Start of SOURCE MATERIAL

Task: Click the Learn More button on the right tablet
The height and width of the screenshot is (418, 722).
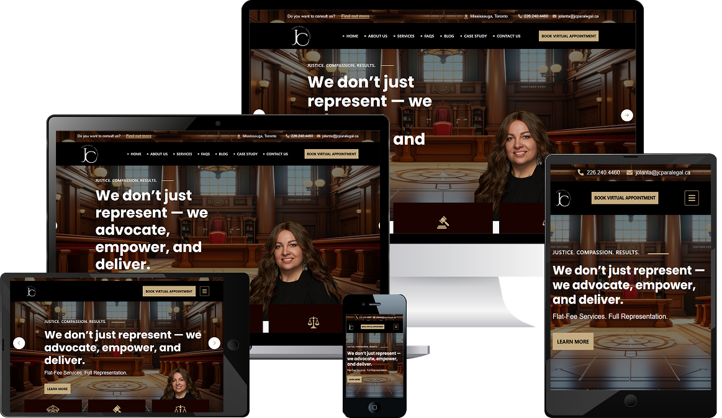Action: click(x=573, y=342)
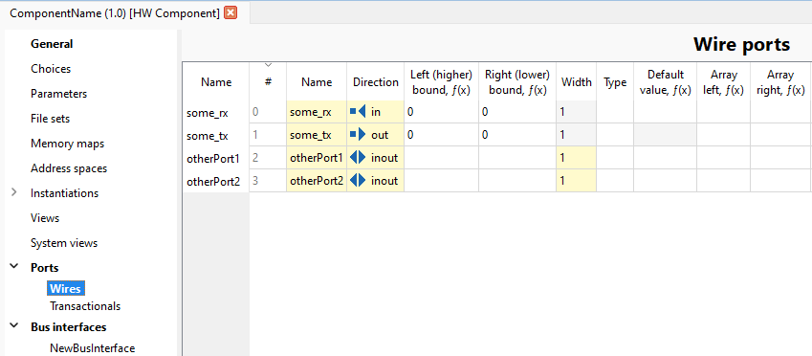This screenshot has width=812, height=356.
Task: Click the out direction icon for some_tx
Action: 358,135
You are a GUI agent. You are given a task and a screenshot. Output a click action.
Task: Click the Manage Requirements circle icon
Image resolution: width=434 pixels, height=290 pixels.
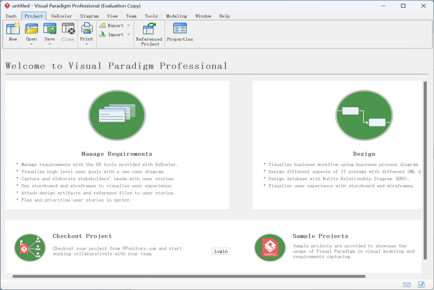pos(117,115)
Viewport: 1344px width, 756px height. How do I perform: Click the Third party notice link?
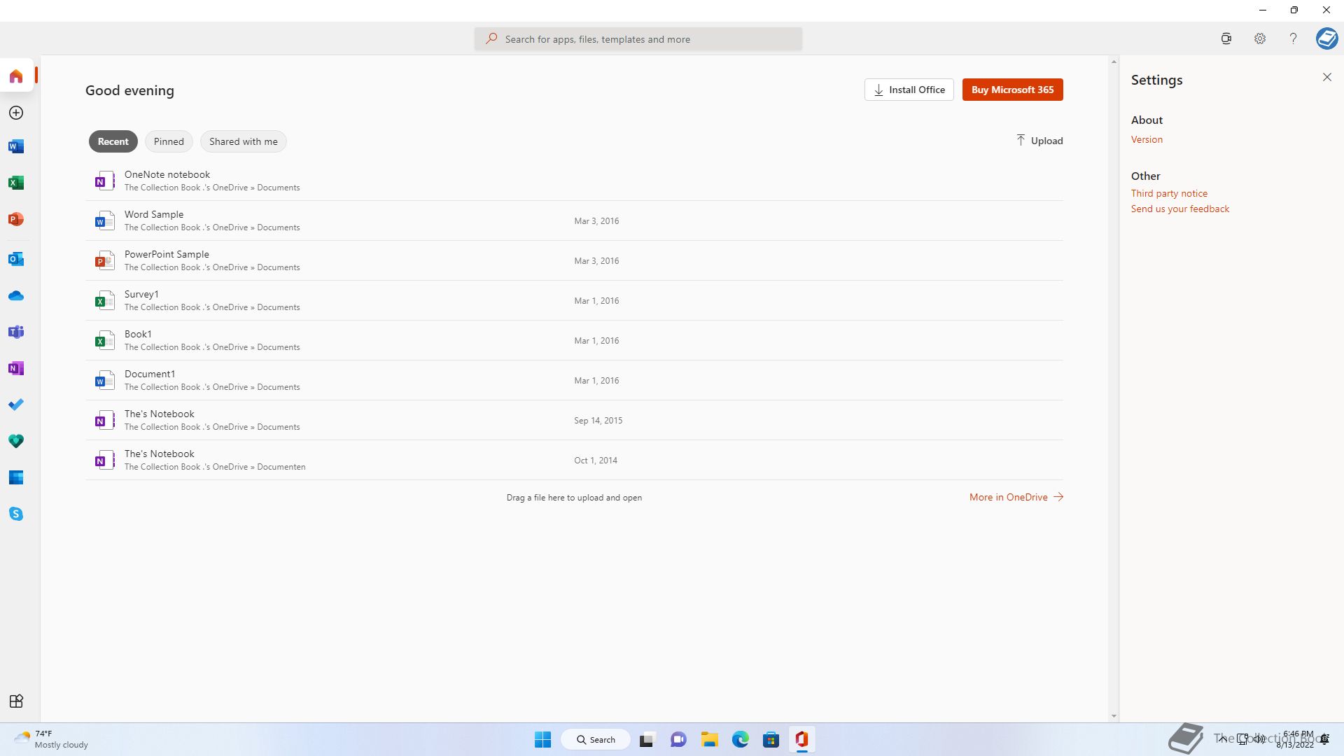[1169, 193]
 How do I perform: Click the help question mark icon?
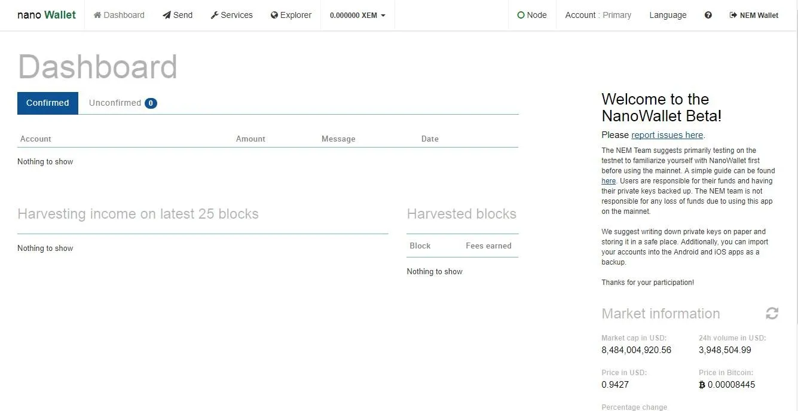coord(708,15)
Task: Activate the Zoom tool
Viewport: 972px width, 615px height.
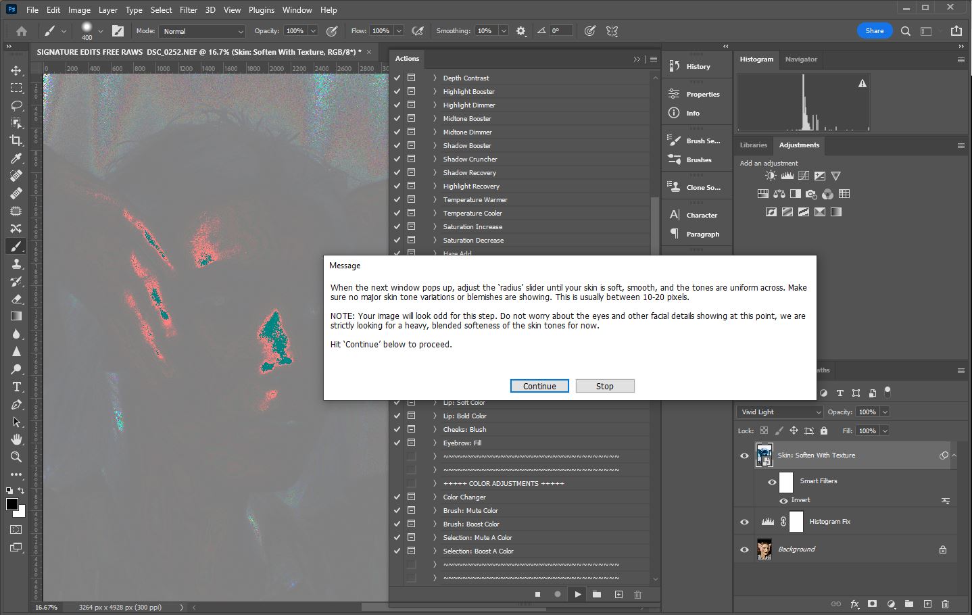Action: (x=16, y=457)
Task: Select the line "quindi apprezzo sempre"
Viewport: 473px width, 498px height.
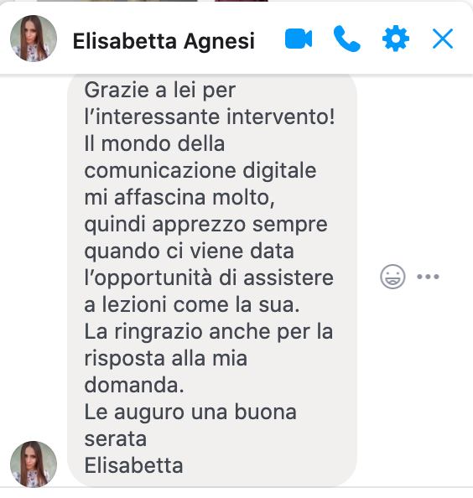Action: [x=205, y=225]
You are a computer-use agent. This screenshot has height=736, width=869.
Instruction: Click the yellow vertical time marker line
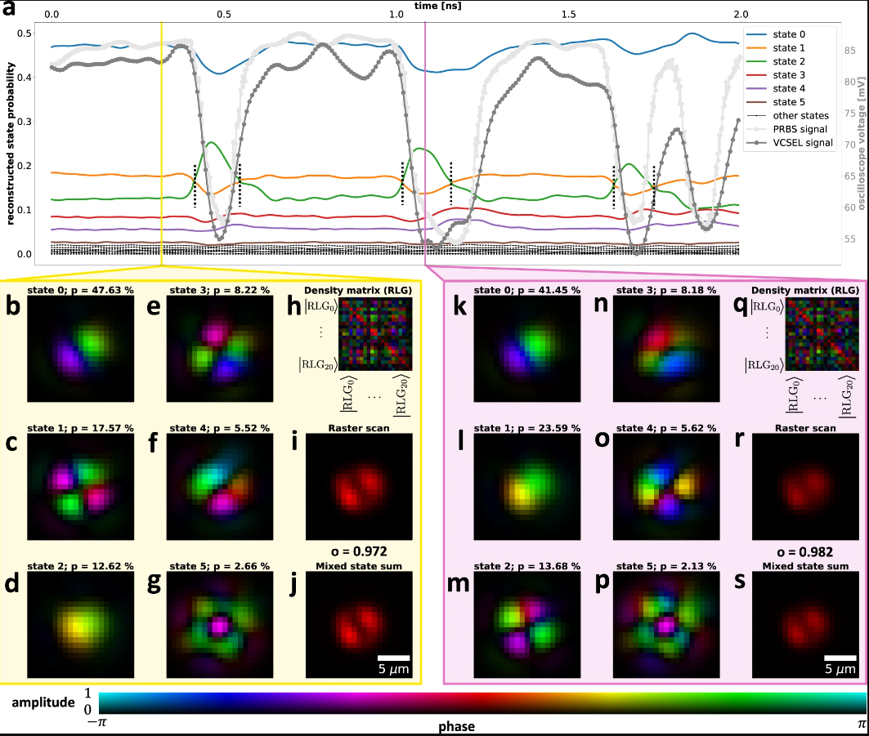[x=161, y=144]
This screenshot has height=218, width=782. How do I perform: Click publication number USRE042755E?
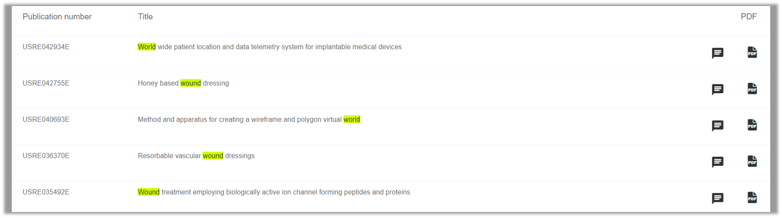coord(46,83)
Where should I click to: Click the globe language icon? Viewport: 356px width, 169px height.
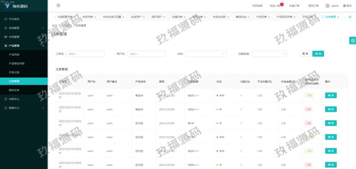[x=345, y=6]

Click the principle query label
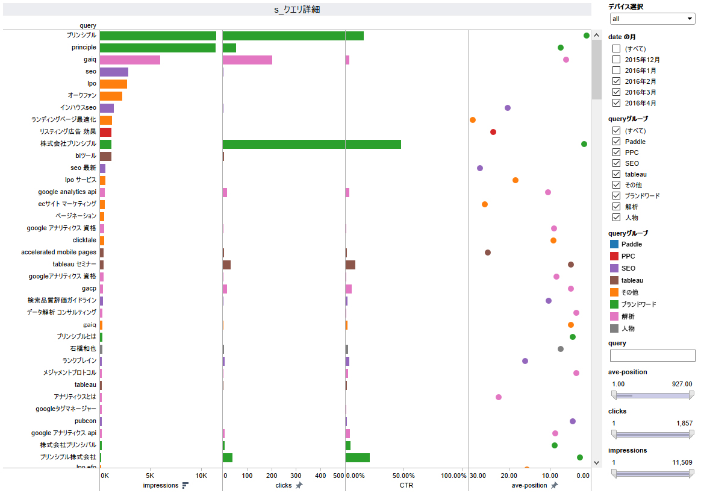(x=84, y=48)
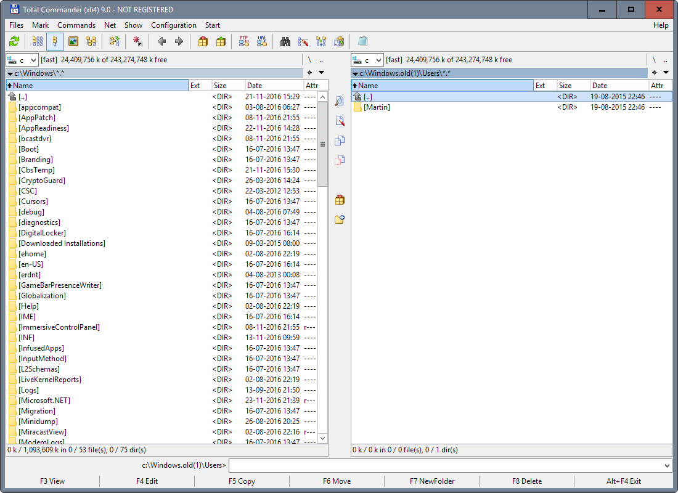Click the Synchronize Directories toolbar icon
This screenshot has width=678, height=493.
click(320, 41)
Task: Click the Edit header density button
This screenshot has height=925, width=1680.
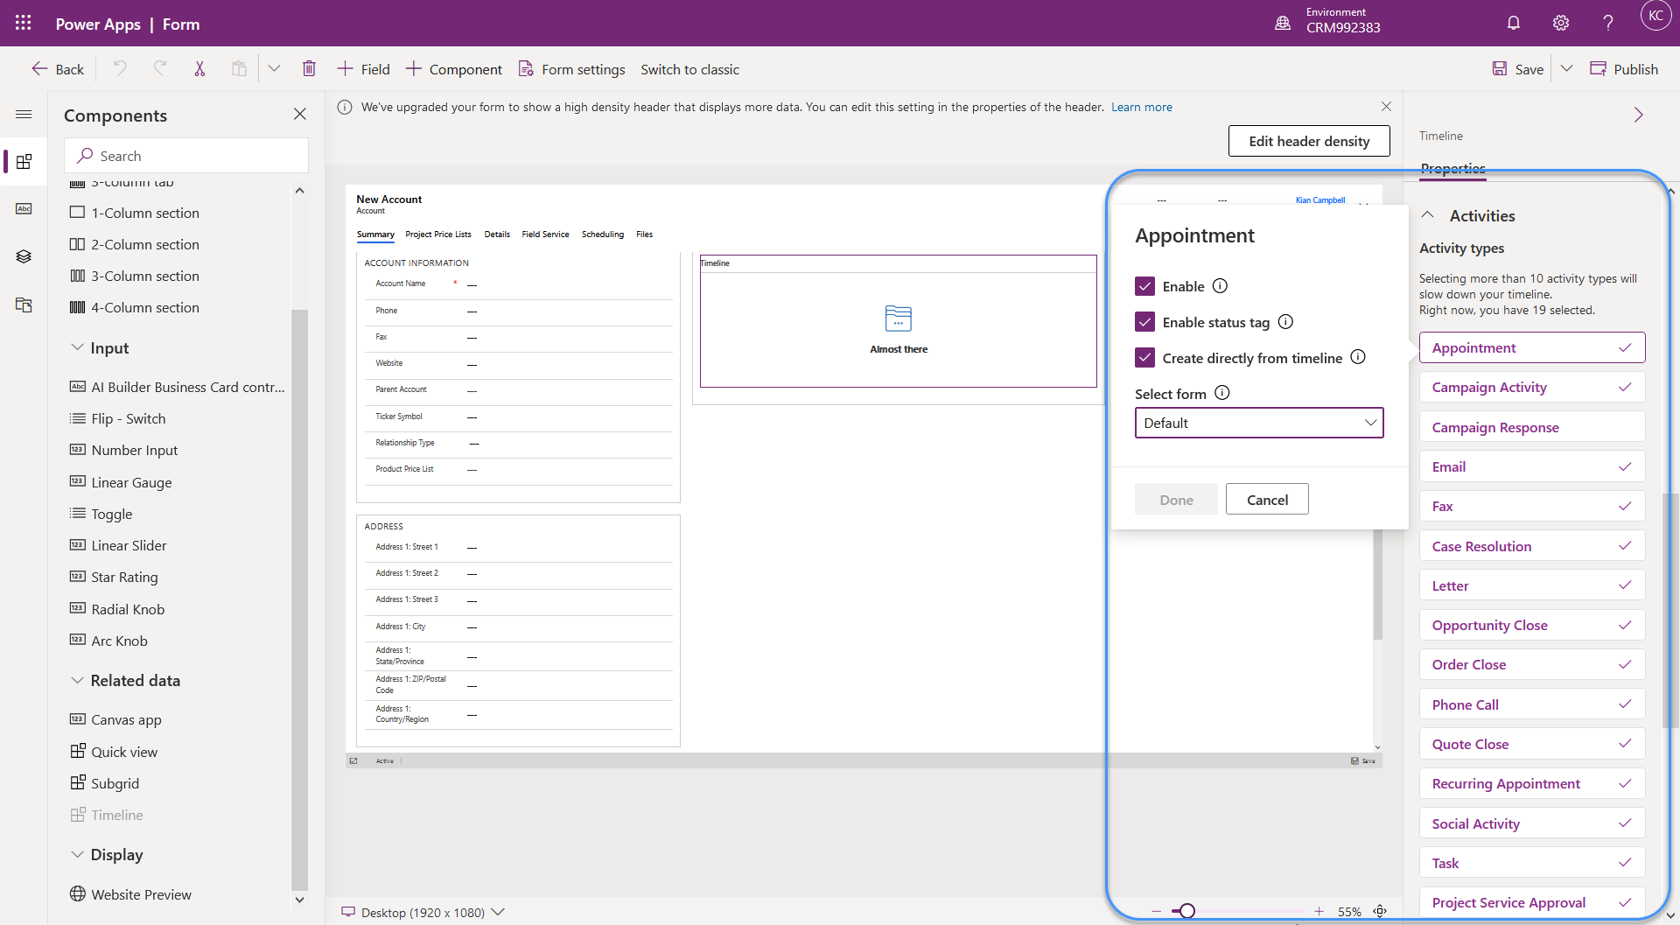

End of SOURCE MATERIAL

=== WORK REQUIRED ===
I'd like the material duplicated exactly, without its pictures.

=== WRITTEN RESPONSE ===
Task: Click the Learn More button on the right tablet
The height and width of the screenshot is (418, 722).
Action: click(x=573, y=342)
This screenshot has width=812, height=356.
Task: Click the out direction icon for some_tx
Action: 358,135
You are a GUI agent. You are given a task and a screenshot. Output a click action.
Task: Click the Manage Requirements circle icon
Image resolution: width=434 pixels, height=290 pixels.
pos(117,115)
Viewport: 1344px width, 756px height. How do I perform: Click the Third party notice link?
[1169, 193]
 How do I perform: Click the help question mark icon?
coord(708,15)
Task: Activate the Zoom tool
Viewport: 972px width, 615px height.
Action: (x=16, y=457)
Task: Select the line "quindi apprezzo sempre"
Viewport: 473px width, 498px height.
Action: [x=205, y=225]
You are a computer-use agent. This screenshot has height=736, width=869.
Instruction: Click the yellow vertical time marker line
[x=161, y=144]
This screenshot has height=218, width=782. How do I perform: Click publication number USRE042755E?
coord(46,83)
Where should I click to: Click the globe language icon? Viewport: 356px width, 169px height.
[x=345, y=6]

Click the principle query label
(x=84, y=48)
Click the Synchronize Directories toolbar icon
This screenshot has width=678, height=493.
click(320, 41)
Task: Click the Edit header density button
This screenshot has height=925, width=1680.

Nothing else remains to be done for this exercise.